Sur les délais d'expulsion :
Aux termes des dispositions combinées des articles L. 613-1 du Code de la construction et de l'habitation, L. 412-3, L. 412-4, L. 412-6 à L. 412-8 du code des procédures civiles d'exécution, le juge peut accorder des délais aux occupants de locaux d'habitation dont l'expulsion a été ordonnée judiciairement chaque fois que le relogement des intéressés ne peut avoir lieu dans des conditions normales.
Pour la fixation de ceux-ci, il doit notamment tenir compte de la bonne ou mauvaise volonté manifestée par l'occupant dans l'exécution de ses obligations, des situations respectives du propriétaire et de l'occupant, notamment en ce qui concerne l'âge, l'état de santé, la situation de famille ou de fortune de chacun d'eux ainsi que des diligences que l'occupant justifie avoir faites en vue de son relogement.
La durée de ces délais ne peut être inférieure à un mois ni supérieure à trois ans.
Au vu des circonstances de l'espèce et de la situation personnelle de M. [X], il conviendra de confirmer l'ordonnance du premier juge qui avait ordonné son départ du local d'habitation et de l'emplacement de parking n°6729.8003, sis '[Adresse 2] (13), dans un délai de deux mois suivant la délivrance d'un commandement d'avoir à libérer les locaux, conformément aux dispositions de l'article L 412-1 du code de procédure civile d'exécution.
Sur l'article 700 du code de procédure civile et les dépens :
Il convient de confirmer l'ordonnance déférée en ce qu'elle a condamné M. [X] aux dépens, incluant le coût du commandement de payer et débouté la société d'HLM Unicil de sa demande au titre de l'application de l'article 700 du code de procédure civile.
Succombant, [X] condamné à supporter les dépens de la procédure d'appel, dont distraction au profit de Maître de Romilly en application de l'article 696 du code de procédure civile.
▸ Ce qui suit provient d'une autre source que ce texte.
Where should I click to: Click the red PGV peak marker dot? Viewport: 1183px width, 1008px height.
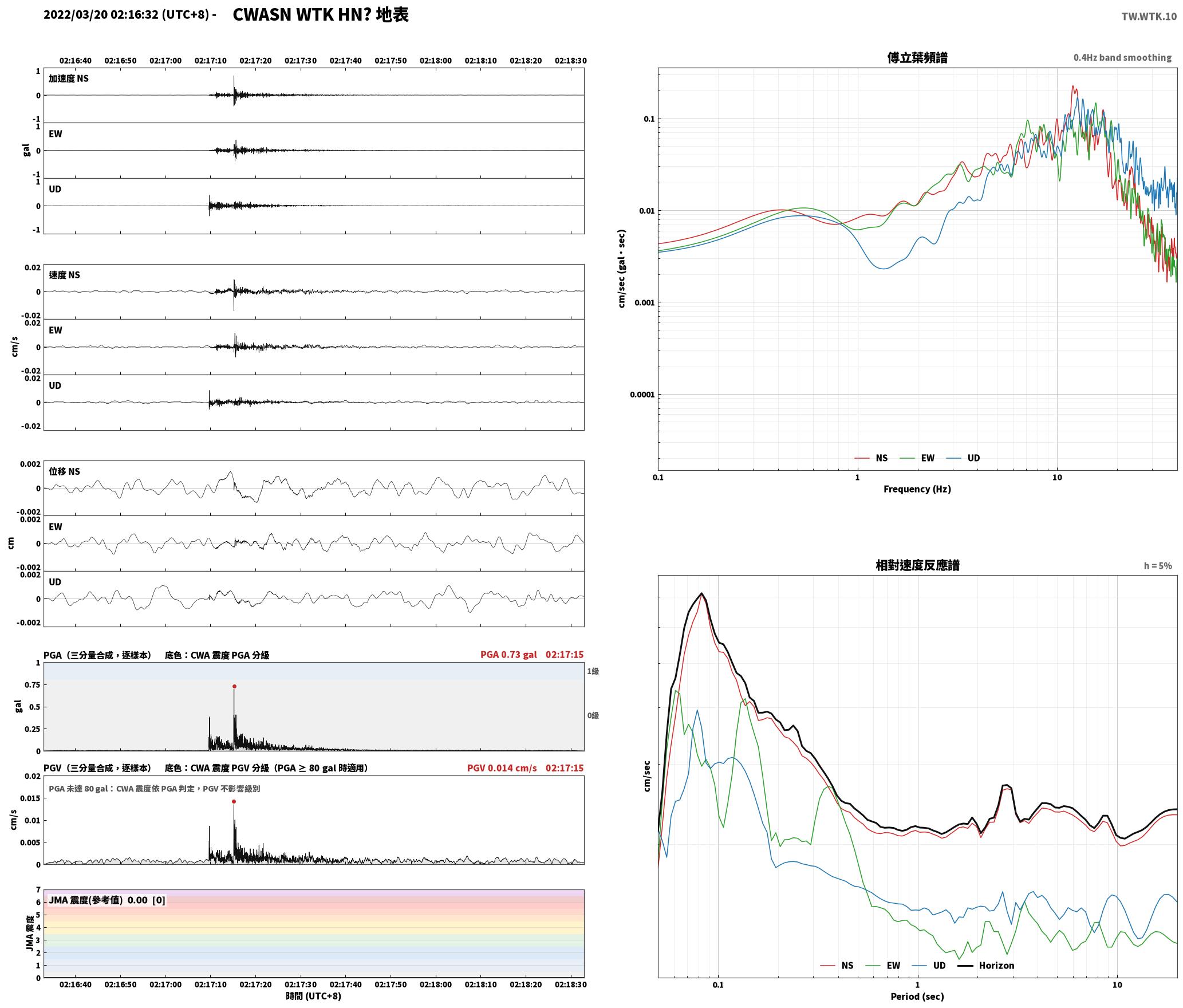click(x=234, y=801)
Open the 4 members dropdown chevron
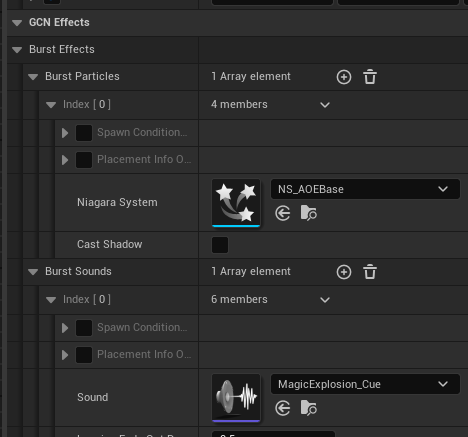The height and width of the screenshot is (437, 468). tap(325, 105)
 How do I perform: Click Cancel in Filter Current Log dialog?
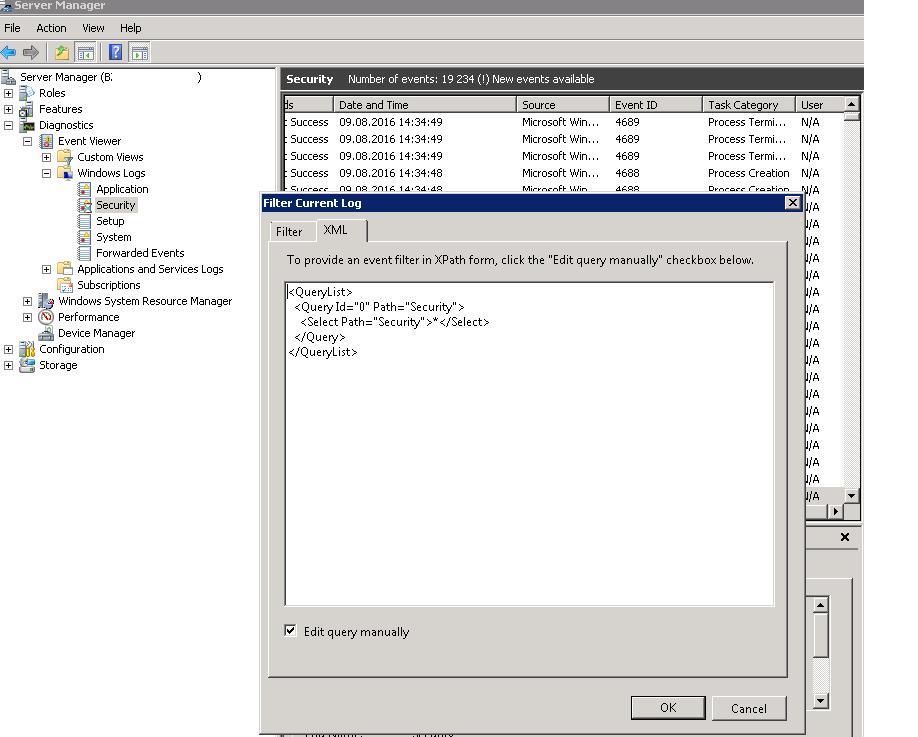pyautogui.click(x=748, y=708)
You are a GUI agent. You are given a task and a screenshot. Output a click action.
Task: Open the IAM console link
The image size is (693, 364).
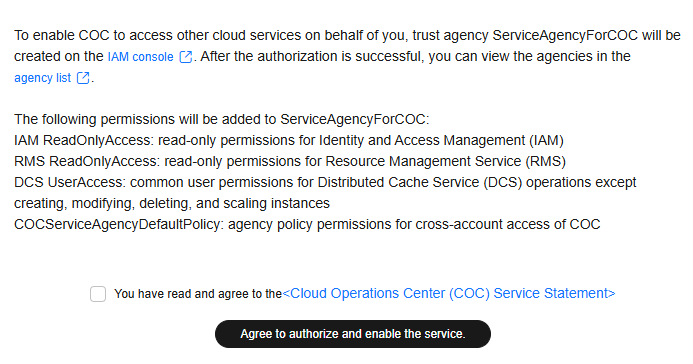tap(141, 57)
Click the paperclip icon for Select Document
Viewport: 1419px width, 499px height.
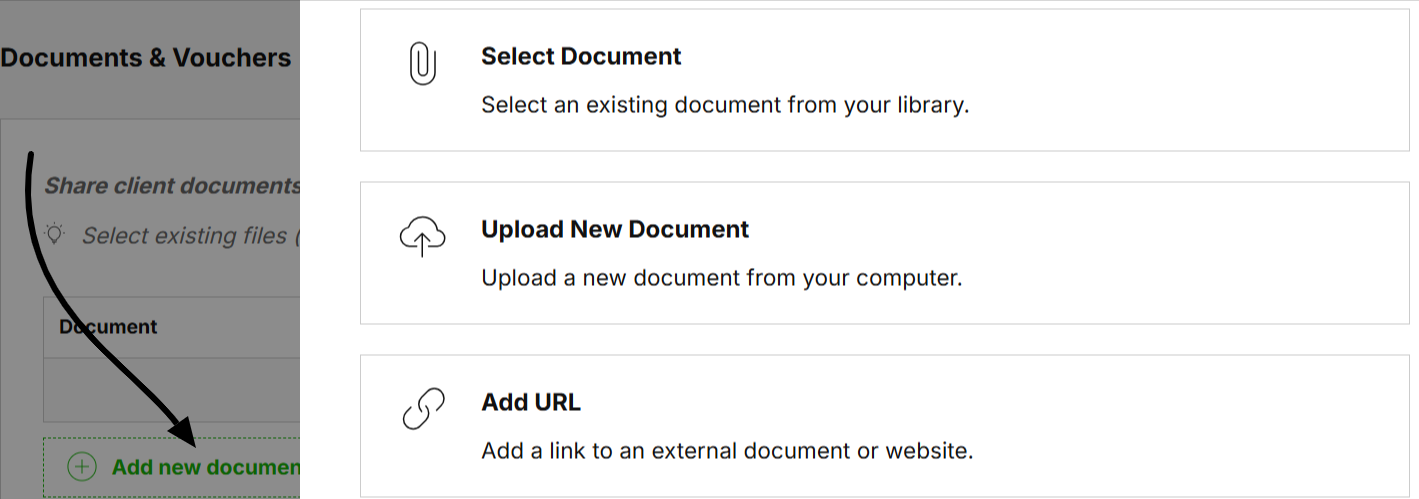pos(423,66)
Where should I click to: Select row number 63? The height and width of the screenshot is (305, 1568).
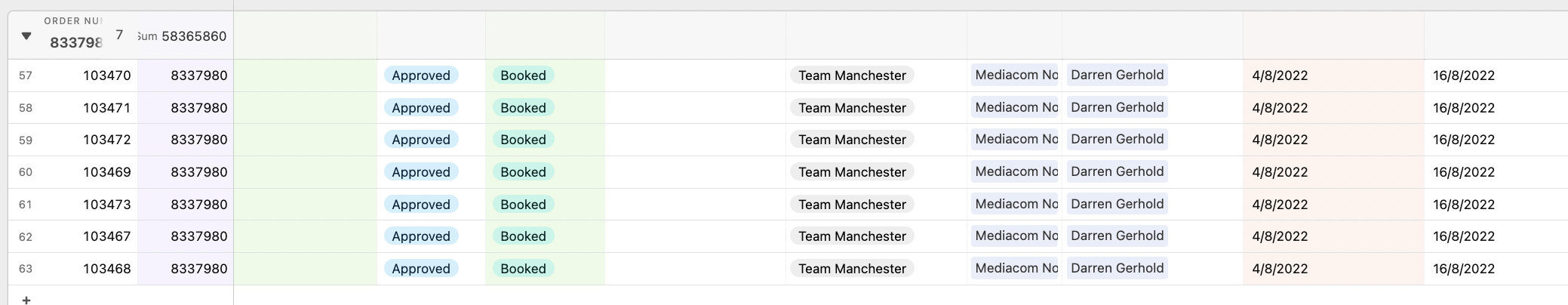[26, 269]
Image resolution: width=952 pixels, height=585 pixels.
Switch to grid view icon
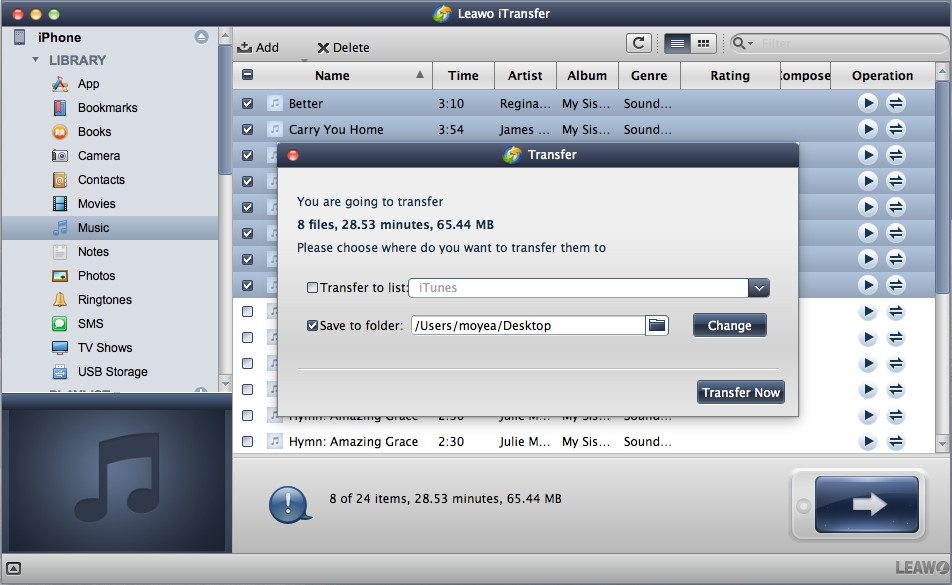tap(704, 43)
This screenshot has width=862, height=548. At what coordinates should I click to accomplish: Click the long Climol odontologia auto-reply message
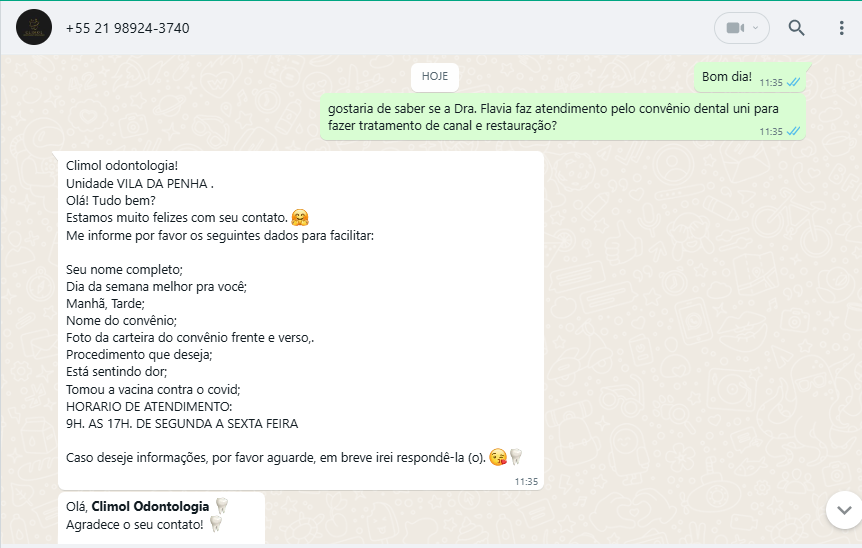[x=301, y=320]
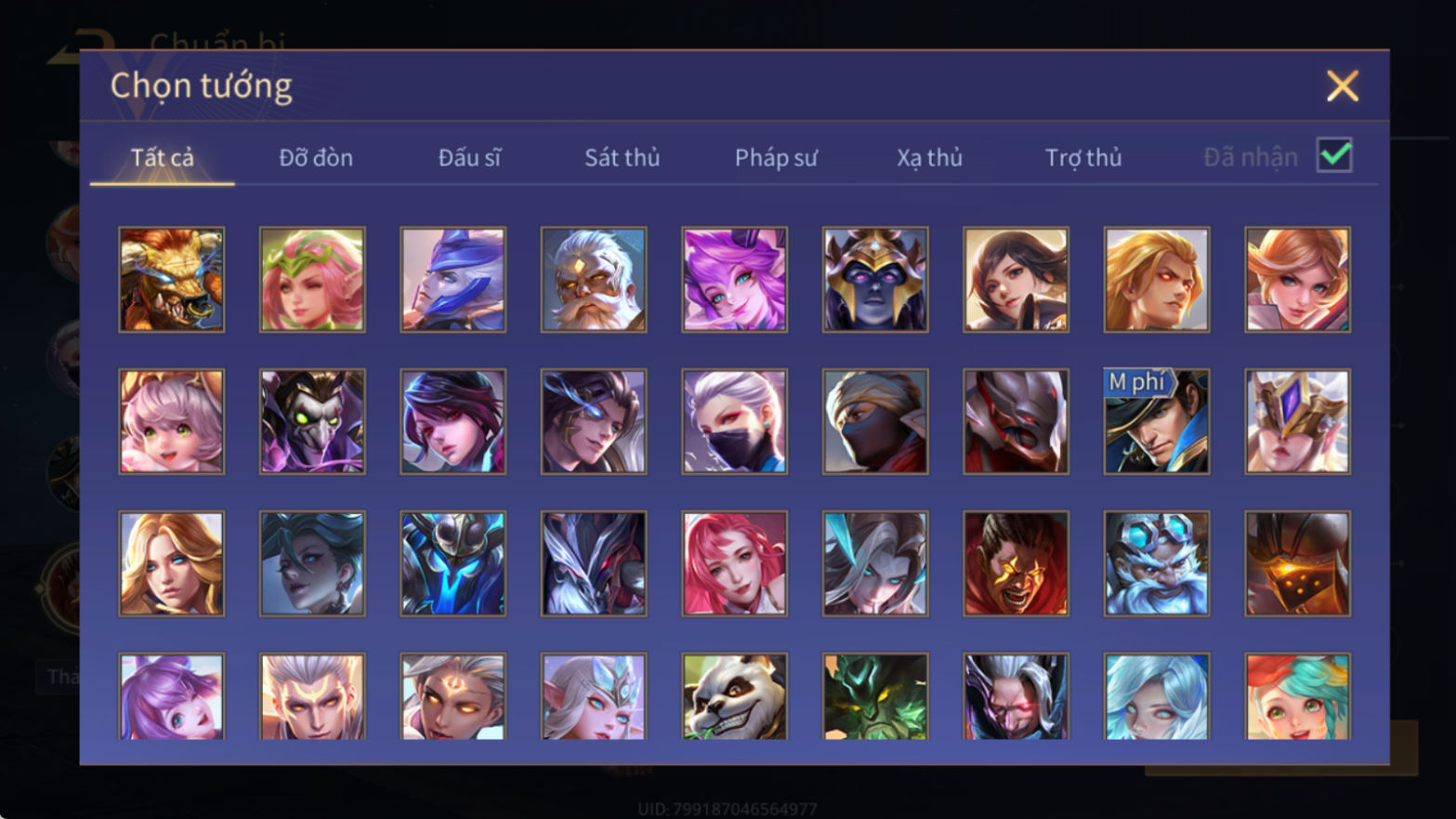
Task: Choose the pink-haired flower crown hero
Action: (312, 280)
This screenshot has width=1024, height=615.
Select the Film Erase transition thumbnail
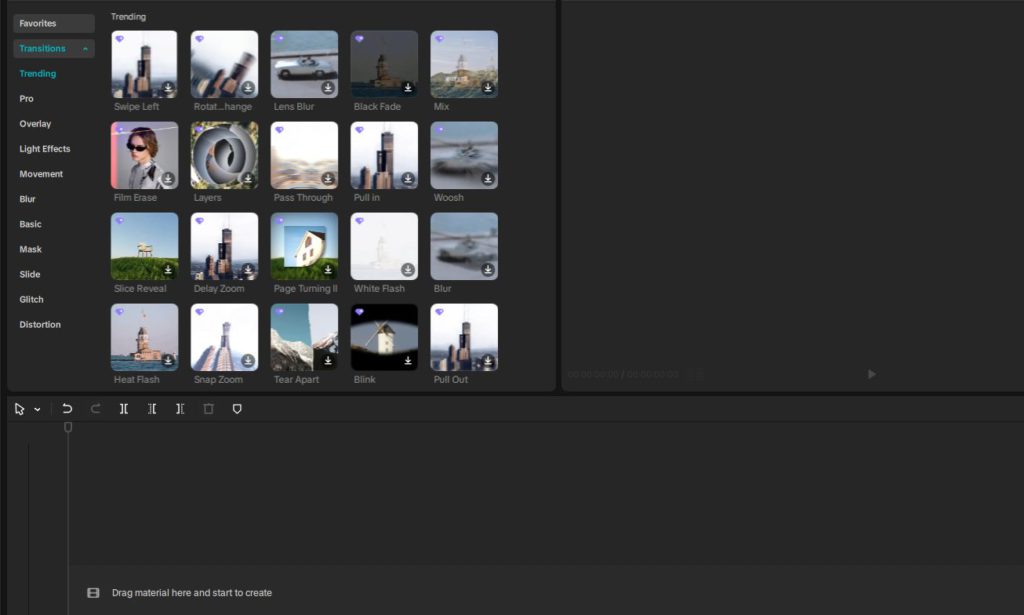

Les dépens seront recouvrés en application de la loi du 10 juillet 1991 relative à l'aide juridictionnelle.
Il sera condamné à verser à la société d'HLM Unicil la somme de 700 euros, au titre des dispositions de l'article 700 du code de procédure civile.
PAR CES MOTIFS :
La cour,
Déclare irrecevable la demande de la société d'HLM Unicil, visant à entendre condamner M. [X] à lui payer la somme de 5 719,88 euros à titre des loyers et charges impayés, selon décompte arrêté au 16 janvier 2014 ;
Infirme l'ordonnance en ce qu'elle a condamné M. [X] à payer à la société d'HLM Unicil la somme de 2 759,15 euros correspondant aux loyers, charges et indemnité d'occupation dus au mois d'avril 2023 ;
Confirme l'ordonnance entreprise pour le surplus ;
Statuant à nouveau et y ajoutant :
Condamne M. [O] [X] au paiement de la somme de 3 700,06 euros au titre de la dette locative, à titre provisionnel, arrêtée au 31 juillet 2023, terme du mois de juillet 2023 inclu pour le local d'habitation et le garage, avec intérêt à taux légal à compter de la présente décision ;
Condamne M. [O] [X] à payer à la société d'HLM Unicil, la somme de 700 euros, au titre des dispositions de l'article 700 du code de procédure civile ;
Condamne M. [O] [X] à supporter l'intégralité des dépens d'appel, dont distraction au profit de Maître Corinne de Romilly ;
Dit qu'ils seront recouvrés en application de la loi du 10 juillet 1991.